Objective To address the dual challenges of long-tail distribution and feature sparsity in traditional Chinese medicine (TCM) syndrome differentiation within real clinical settings, we propose a data-efficient learning framework enhanced by knowledge graphs.
Methods We developed Agent-GNN, a three-stage decoupled learning framework, and validated it on the Traditional Chinese Medicine Syndrome Diagnosis (TCM-SD) dataset containing 54 152 clinical records across 148 syndrome categories. First, we constructed a comprehensive medical knowledge graph encoding the complete TCM reasoning system.

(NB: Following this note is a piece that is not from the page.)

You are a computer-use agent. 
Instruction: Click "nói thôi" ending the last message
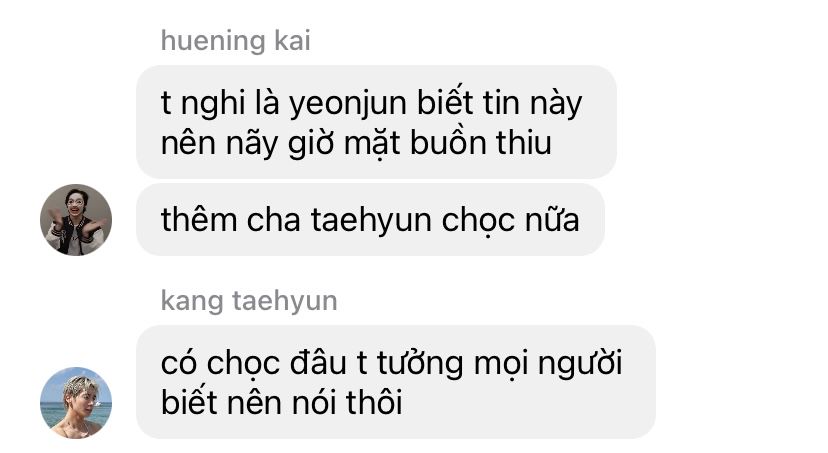click(347, 402)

Second, we proposed a Functional Patient Profiling (FPP) method that utilizes large language models (LLMs) combined with Graph Retrieval-Augmented Generation (RAG) to extract structured symptom-etiology-pathogenesis subgraphs from medical records. Third, we employed heterogeneous graph neural networks to learn structured combination patterns explicitly. We compared our method against multiple baselines including BERT, ZY-BERT, ZY-BERT + Know, GAT, and GPT-4 Few-shot, using macro-F1 score as the primary evaluation metric. Additionally, ablation experiments were conducted to validate the contribution of each key component to model performance.

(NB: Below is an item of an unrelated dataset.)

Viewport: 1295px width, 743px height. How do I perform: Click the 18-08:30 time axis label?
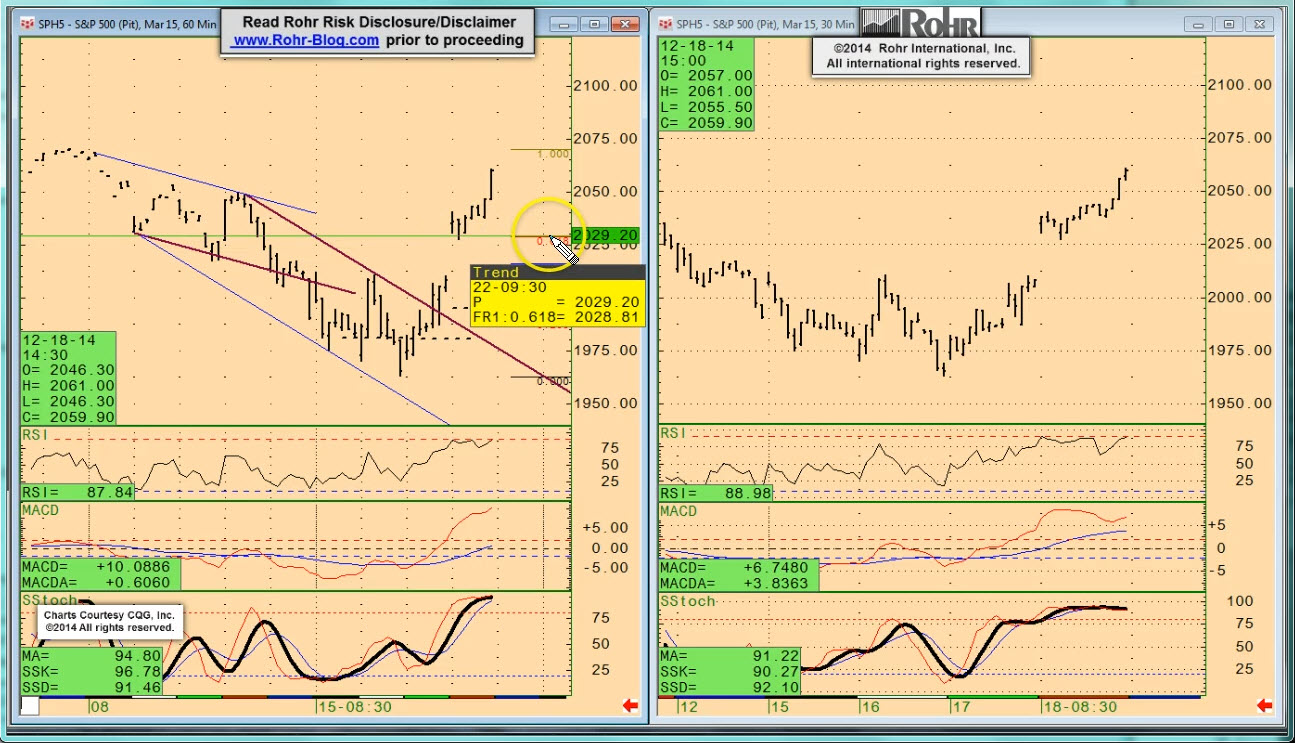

Results Agent-GNN achieved an overall macro-F1 score of 72.4%, representing an 8.7 percentage points improvement over ZY-BERT + Know (63.7%), the strongest baseline among traditional methods. For long-tail syndromes with fewer than 10 samples, Agent-GNN reached a macro-F1 score of 58.6%, compared with 39.3% for ZY-BERT + Know and 41.2% for GPT-4 Few-shot, representing relative improvements of 49.2% and 42.2%, respectively. Ablation experiments confirmed that the explicit modeling of etiology-pathogenesis nodes contributed 12.4 percentage points to this enhanced long-tail syndrome performance.
Conclusion This study proposes Agent-GNN, a knowledge graph-enhanced framework that effectively addresses the long-tail distribution challenge in TCM syndrome differentiation. By explicitly modeling manifestation-mechanism-essence patterns through structured knowledge graphs, our approach achieves superior performance in data-scarce scenarios while providing interpretable reasoning paths for TCM intelligent diagnosis.